La única forma que tiene la burguesía de superar las crisis periódicas de sobreproducción de su sistema es destruyendo masivamente fuerzas productivas y expoliando aún más intensamente que antes al resto de la sociedad, especialmente a los trabajadores asalariados. Estas crisis son el mecanismo a través del cual el sistema se deshace de las fuerzas productivas que desde el punto de vista del beneficio privado deben desaparecer porque ya no son rentables. De este modo, las partes del capital rentables se valorizan aun más. Las empresas que no pueden soportar la crisis desaparecen dejando una estela de despidos y pobreza detrás de ellas, pero sus mercados (o las partes que aún sean rentables) son copados por las que se mantienen. Este proceso está en pleno desarrollo en Argentina. Por supuesto, en un determinado momento —especialmente después de un período prolongado de destrucción de fuerzas productivas— si hubiera una recuperación de la tasa de ganancia de los capitalistas, éstos volverían a invertir y el crecimiento económico se reactivaría.

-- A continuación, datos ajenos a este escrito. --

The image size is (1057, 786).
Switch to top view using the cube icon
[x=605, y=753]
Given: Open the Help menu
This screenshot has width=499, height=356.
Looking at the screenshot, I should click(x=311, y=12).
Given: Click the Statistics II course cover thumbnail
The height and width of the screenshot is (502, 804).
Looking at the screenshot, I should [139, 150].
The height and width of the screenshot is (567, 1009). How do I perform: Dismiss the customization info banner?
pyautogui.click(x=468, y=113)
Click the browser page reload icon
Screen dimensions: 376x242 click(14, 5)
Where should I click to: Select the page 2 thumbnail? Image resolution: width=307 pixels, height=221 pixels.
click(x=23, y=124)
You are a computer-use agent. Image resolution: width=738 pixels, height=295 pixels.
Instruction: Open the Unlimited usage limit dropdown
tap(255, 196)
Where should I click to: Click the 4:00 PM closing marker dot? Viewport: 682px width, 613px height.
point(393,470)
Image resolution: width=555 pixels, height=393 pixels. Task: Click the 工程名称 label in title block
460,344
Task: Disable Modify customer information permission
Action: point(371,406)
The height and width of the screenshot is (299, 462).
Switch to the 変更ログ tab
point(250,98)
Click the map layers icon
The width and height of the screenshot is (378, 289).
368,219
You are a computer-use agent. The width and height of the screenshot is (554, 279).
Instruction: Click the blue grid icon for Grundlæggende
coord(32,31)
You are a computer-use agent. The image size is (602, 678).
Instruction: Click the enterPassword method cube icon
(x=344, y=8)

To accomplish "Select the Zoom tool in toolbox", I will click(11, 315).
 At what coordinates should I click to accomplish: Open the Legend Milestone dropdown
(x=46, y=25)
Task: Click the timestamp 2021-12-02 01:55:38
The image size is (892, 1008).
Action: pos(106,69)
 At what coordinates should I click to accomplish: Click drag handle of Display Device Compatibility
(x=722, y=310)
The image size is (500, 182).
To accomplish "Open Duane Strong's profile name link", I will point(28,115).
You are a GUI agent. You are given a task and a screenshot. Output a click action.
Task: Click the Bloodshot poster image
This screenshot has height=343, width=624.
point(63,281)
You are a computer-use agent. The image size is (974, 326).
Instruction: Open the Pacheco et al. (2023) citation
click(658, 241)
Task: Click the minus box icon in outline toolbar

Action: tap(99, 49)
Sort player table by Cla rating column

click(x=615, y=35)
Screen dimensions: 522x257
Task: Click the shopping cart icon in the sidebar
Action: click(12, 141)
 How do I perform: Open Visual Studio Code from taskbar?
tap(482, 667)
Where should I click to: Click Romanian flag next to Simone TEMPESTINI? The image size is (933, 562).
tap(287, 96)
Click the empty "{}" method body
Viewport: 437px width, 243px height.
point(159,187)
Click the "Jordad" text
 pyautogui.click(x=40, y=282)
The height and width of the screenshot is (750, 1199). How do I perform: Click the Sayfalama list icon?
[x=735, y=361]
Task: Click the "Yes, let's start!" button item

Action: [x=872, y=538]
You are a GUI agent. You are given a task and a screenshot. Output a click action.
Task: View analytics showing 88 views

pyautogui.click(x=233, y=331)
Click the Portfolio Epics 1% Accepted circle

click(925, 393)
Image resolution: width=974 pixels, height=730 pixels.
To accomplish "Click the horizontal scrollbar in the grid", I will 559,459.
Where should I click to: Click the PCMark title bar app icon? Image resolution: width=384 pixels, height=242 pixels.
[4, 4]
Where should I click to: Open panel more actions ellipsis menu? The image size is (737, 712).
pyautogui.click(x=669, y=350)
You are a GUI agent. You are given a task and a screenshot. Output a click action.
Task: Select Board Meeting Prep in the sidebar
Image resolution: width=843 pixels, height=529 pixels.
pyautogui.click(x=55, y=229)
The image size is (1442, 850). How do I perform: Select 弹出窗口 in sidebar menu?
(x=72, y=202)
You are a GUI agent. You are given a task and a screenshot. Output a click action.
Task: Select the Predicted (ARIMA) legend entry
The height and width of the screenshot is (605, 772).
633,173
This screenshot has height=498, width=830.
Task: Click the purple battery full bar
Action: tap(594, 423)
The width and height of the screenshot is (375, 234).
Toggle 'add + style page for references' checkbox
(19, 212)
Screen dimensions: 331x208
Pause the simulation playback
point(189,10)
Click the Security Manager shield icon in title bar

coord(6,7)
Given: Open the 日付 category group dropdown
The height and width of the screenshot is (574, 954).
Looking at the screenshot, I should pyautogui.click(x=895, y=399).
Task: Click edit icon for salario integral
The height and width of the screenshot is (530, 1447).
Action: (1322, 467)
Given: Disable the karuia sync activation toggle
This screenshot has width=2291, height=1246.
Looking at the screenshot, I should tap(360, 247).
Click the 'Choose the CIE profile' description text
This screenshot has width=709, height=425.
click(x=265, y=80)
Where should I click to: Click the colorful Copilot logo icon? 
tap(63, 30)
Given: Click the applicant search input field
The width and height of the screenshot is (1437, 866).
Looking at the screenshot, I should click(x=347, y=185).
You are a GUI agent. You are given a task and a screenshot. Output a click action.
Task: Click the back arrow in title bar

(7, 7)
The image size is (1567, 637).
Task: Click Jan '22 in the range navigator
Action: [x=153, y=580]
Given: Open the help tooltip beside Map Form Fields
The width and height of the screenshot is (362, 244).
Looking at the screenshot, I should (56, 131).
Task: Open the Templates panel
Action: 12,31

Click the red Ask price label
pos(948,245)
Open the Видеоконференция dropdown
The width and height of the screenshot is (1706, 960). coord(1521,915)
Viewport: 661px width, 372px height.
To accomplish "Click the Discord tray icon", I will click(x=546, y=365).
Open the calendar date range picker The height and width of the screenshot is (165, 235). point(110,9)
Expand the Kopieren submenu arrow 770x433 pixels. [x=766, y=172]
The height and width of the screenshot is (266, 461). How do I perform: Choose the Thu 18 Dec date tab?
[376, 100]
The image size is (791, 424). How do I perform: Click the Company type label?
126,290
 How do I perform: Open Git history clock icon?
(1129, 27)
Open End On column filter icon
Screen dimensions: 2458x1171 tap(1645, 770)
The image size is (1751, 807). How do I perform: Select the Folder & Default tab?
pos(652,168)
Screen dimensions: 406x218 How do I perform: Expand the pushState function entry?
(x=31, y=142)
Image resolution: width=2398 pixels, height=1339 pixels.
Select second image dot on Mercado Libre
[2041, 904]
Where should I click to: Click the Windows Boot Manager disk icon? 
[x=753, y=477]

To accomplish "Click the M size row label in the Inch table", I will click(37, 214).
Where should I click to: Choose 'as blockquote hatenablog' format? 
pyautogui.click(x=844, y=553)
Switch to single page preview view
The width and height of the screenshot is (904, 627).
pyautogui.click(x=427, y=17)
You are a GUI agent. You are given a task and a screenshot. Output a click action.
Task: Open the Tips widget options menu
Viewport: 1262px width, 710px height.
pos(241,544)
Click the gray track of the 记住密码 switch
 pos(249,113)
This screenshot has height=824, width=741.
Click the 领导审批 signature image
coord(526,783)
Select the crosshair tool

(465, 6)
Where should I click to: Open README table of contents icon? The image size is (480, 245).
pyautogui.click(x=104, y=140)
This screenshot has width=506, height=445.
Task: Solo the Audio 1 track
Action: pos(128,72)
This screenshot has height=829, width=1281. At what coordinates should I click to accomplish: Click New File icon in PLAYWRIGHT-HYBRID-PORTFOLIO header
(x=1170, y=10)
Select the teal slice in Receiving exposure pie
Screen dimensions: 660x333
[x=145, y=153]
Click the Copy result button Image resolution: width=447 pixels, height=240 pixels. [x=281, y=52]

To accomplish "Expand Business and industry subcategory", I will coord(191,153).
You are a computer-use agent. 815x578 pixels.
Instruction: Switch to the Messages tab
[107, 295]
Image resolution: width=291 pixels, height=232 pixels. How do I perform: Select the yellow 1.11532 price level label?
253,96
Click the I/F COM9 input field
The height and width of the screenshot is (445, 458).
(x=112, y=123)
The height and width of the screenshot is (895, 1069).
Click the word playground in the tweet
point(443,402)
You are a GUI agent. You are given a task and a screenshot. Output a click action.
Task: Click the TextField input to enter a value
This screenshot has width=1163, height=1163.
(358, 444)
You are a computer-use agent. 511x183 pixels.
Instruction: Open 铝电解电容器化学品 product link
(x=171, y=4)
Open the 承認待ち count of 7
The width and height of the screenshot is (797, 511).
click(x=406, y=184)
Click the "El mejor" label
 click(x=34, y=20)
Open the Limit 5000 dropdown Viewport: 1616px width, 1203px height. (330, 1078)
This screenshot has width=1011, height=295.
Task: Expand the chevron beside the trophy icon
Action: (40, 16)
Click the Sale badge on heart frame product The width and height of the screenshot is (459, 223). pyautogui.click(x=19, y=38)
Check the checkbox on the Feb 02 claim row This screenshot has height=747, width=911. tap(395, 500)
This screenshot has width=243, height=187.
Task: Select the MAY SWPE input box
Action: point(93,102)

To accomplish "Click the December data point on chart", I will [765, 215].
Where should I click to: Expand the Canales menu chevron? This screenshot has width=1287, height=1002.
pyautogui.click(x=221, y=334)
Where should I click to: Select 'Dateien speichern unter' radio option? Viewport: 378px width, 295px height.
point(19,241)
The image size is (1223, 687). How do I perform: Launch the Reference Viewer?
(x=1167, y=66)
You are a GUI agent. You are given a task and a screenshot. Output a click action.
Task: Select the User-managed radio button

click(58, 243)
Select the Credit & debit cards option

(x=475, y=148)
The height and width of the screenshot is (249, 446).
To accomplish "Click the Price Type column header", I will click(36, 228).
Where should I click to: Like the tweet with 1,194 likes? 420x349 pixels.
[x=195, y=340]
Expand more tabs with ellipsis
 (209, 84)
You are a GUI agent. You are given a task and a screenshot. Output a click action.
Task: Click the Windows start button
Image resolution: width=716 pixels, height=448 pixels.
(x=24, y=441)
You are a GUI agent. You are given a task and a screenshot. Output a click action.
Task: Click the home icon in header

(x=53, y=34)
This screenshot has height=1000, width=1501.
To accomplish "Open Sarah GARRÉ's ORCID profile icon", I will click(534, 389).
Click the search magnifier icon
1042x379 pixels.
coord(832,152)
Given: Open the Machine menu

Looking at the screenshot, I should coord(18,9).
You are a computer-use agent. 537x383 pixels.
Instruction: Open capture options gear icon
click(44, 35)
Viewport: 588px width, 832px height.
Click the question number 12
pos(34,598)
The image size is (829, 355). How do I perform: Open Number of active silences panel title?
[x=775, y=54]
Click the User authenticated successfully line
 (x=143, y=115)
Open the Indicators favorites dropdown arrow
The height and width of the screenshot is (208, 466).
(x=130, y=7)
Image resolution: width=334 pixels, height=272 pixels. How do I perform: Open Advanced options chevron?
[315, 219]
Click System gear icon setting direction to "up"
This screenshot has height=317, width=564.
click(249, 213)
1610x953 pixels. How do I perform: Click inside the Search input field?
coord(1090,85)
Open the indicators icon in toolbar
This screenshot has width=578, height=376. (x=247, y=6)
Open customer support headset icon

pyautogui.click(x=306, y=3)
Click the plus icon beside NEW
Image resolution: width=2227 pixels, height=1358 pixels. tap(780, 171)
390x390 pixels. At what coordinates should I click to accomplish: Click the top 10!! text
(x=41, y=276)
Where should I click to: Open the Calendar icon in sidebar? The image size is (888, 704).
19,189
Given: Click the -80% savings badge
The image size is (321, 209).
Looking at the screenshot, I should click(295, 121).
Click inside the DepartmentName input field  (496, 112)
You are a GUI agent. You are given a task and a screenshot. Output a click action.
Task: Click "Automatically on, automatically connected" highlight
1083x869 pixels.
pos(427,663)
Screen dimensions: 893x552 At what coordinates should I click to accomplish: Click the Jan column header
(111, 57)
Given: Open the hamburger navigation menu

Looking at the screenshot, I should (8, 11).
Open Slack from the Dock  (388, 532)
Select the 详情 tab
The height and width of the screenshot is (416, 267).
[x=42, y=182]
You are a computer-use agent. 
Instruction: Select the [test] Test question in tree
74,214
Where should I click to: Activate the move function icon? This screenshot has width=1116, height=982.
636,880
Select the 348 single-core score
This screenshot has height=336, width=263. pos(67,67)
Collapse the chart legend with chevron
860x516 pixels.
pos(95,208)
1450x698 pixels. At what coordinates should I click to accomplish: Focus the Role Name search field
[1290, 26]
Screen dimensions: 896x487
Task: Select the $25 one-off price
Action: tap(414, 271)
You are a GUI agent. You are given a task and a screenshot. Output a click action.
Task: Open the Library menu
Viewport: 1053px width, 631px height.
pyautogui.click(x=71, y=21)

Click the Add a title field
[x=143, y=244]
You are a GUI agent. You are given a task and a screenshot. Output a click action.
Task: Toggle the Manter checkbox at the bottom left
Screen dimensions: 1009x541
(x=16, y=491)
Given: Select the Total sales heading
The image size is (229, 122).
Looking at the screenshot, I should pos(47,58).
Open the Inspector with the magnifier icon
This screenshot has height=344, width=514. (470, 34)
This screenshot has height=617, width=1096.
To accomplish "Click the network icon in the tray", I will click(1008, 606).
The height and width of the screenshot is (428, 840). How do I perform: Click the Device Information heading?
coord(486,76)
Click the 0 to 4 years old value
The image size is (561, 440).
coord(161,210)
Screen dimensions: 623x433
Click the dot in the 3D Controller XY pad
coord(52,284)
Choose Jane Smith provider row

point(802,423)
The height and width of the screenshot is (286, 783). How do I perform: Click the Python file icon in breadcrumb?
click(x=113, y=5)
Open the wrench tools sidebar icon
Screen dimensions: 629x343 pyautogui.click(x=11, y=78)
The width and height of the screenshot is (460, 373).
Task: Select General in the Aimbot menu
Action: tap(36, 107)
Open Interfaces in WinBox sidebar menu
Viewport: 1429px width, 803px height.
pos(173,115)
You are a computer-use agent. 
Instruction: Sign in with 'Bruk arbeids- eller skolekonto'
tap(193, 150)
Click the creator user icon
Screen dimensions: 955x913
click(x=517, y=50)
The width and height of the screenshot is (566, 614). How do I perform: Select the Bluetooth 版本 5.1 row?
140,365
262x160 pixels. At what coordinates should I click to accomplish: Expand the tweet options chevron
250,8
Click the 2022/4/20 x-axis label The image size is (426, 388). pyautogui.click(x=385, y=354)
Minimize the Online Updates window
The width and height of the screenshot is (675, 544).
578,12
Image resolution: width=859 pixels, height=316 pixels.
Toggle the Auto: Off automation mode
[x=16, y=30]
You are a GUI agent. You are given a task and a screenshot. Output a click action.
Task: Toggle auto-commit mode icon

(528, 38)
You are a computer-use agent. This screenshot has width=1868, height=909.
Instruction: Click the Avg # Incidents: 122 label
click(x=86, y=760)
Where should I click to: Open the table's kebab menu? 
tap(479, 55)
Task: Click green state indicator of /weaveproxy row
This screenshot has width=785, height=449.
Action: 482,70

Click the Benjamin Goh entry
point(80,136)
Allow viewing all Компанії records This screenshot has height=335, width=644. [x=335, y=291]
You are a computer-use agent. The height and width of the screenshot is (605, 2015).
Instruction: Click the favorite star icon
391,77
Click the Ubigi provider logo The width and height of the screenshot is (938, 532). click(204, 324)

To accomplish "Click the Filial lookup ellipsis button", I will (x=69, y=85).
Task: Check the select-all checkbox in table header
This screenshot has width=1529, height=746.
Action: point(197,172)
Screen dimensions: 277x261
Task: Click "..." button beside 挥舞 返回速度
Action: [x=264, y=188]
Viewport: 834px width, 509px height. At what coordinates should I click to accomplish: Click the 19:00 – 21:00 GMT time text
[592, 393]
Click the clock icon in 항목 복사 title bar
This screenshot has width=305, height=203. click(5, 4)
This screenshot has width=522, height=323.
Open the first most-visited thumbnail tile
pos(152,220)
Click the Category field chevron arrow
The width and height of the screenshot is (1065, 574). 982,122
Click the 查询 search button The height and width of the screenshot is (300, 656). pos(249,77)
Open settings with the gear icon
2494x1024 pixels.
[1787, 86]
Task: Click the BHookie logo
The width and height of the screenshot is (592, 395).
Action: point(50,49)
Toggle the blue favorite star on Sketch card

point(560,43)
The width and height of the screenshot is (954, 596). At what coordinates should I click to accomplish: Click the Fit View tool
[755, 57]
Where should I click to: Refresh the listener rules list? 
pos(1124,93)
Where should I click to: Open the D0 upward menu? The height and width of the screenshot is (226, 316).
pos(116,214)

Lo más probable es que la recesión mundial actual sea profunda y, en un contexto semejante, el panorama para una economía en plena depresión como la argentina va a ser muy negro. Una recuperación lo suficientemente sólida de la economía argentina que permitiese aplazar de forma duradera los ataques que necesitan aplicar y estabilizar la sociedad mediante concesiones significativas a las masas está prácticamente descartada. La salida definitiva de la crisis, bajo el capitalismo, pasa por someter a la clase obrera y los sectores populares a nuevas penalidades, más explotación y miseria.